White light shines on the mountain at the girls’ school. Wilber points and says that is the light of God’s blessing touching us. See more photos.


More on Sironko, Uganda

Sironko District is located in the eastern region of Uganda. It is a rural area where most of the houses
are made of grass-thatched roofs, with mud/wattle walls and rammed earth floor.

HIV/AIDS is among the top ten causes of mortality in the district, with an estimated number of 24,609 infected people. The impact of the epidemic is great on the individuals, families and community. A
large number of children have been orphaned. There are culturally rooted challenges in carrying out interventions. Parents avoid talking to their children about sex and HIV/AIDS, and although voluntary counselling and testing is being encouraged, there is a poor response by men.

Sironko district has a high prevalence of child abuse cases, perpetuated by a number of causes, namely peer (boy/girl) relationships, rape, inability of parents/guardians to provide for their families, and a
general preference for boys at the expense of girls.
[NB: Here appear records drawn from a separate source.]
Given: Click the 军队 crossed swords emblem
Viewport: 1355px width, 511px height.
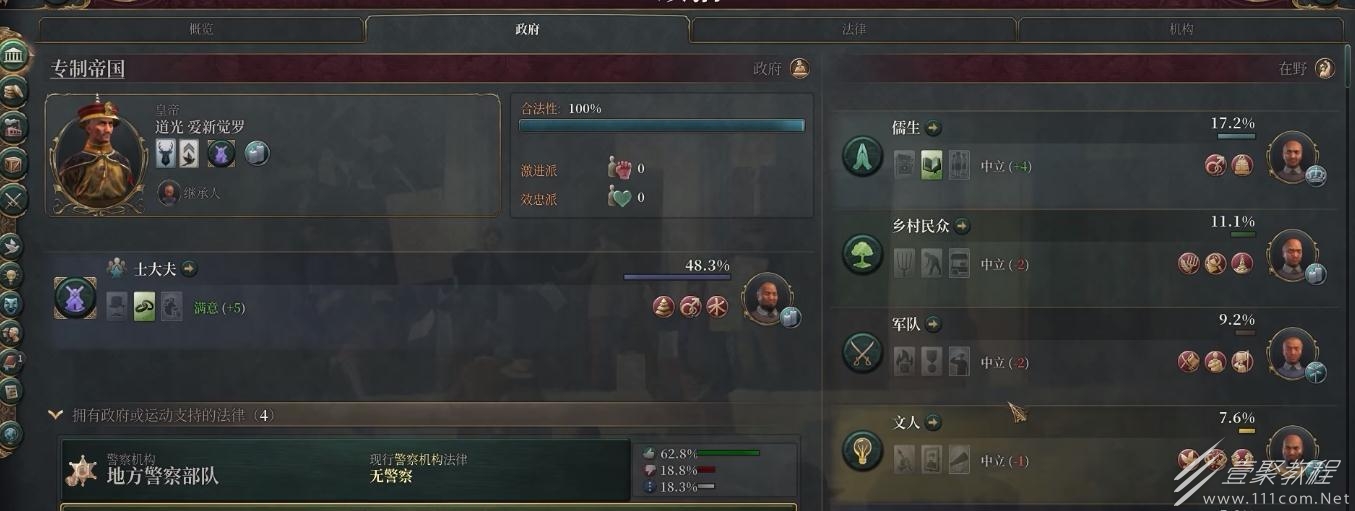Looking at the screenshot, I should [x=862, y=352].
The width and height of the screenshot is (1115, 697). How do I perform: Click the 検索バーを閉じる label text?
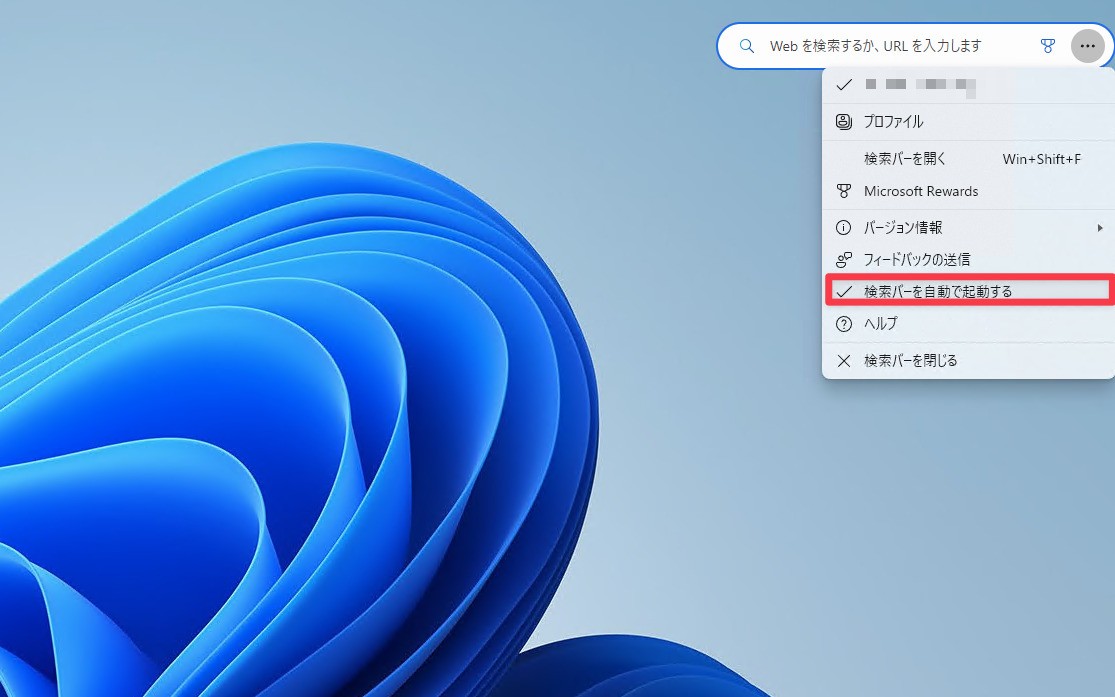[x=910, y=361]
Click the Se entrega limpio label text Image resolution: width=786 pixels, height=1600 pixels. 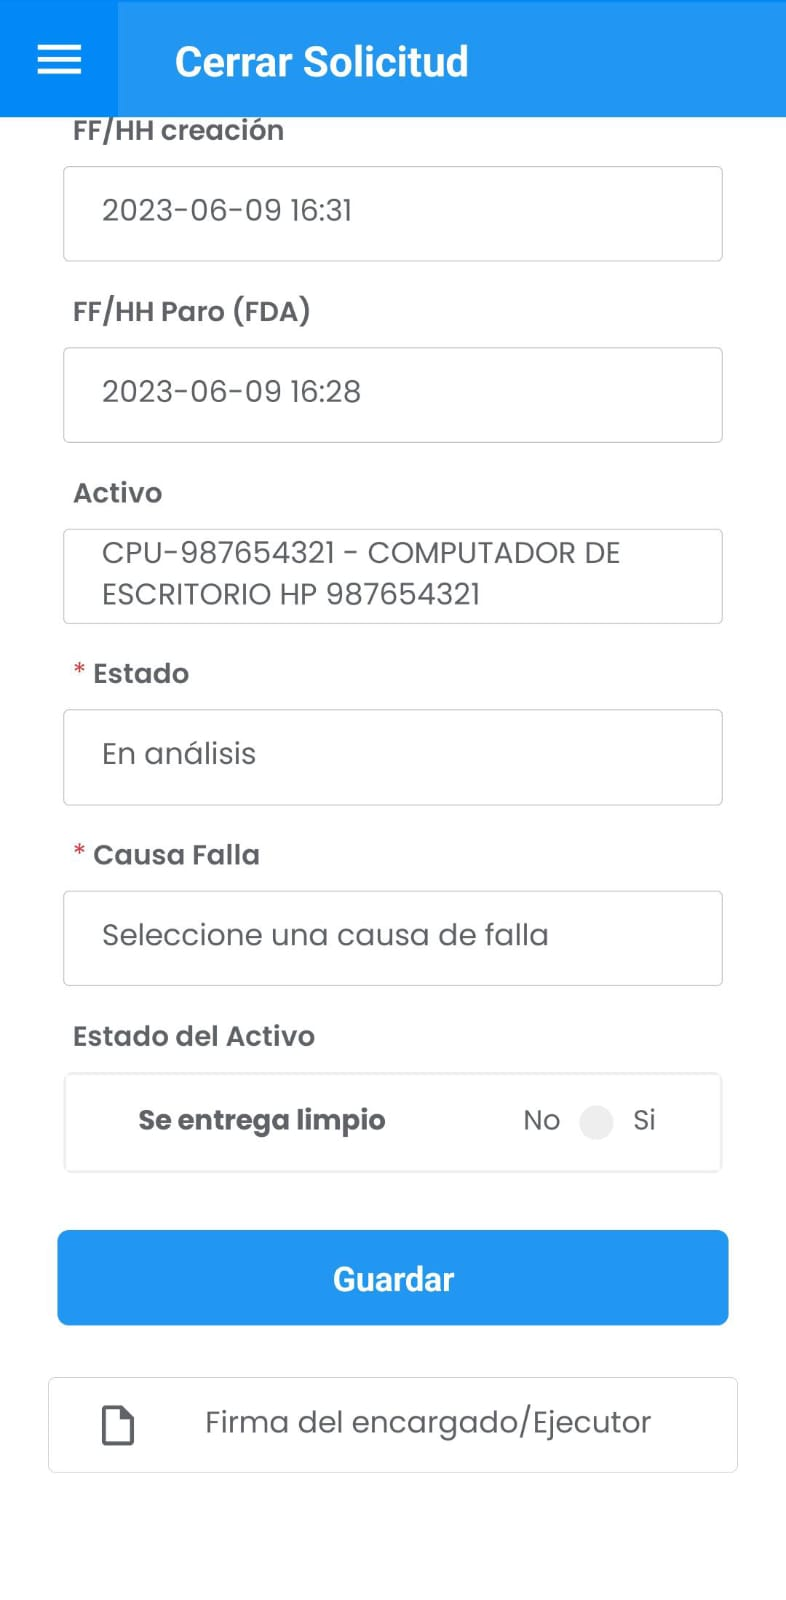[x=261, y=1121]
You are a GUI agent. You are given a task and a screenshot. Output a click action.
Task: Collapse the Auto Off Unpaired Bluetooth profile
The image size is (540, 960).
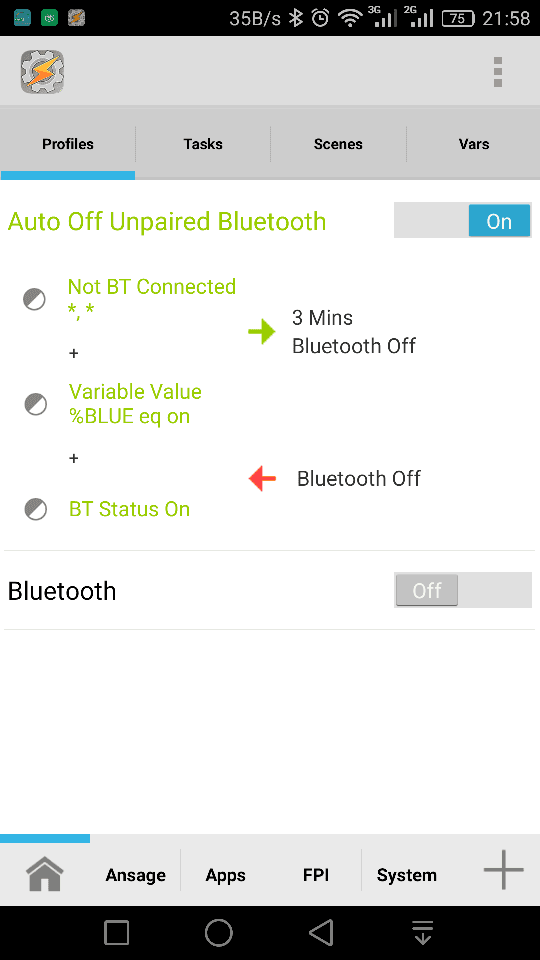(167, 222)
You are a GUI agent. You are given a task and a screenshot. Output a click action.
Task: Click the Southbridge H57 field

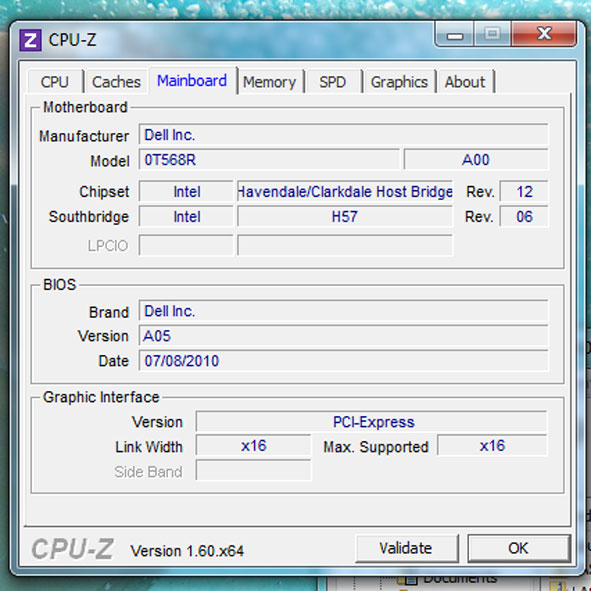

This has consequently increased the number of child pregnancies, child marriages, child mothers/parents, unwanted pregnancies, and street children.
These and other causes have resulted in a high level of school dropouts. The education sector, which has inadequate physical facilities and poor staff welfare, is an environment hostile to girls.

Reports indicate that poor performance and increased dropouts prevail as a result of gender inequalities and discrimination at the community and individual levels. Such discrimination includes preference for educating boys over girls. Girls miss out on educational opportunities due to the dominant perception among the population that girls are a source wealth, along with the unbalanced domestic workload between boys and girls both at home.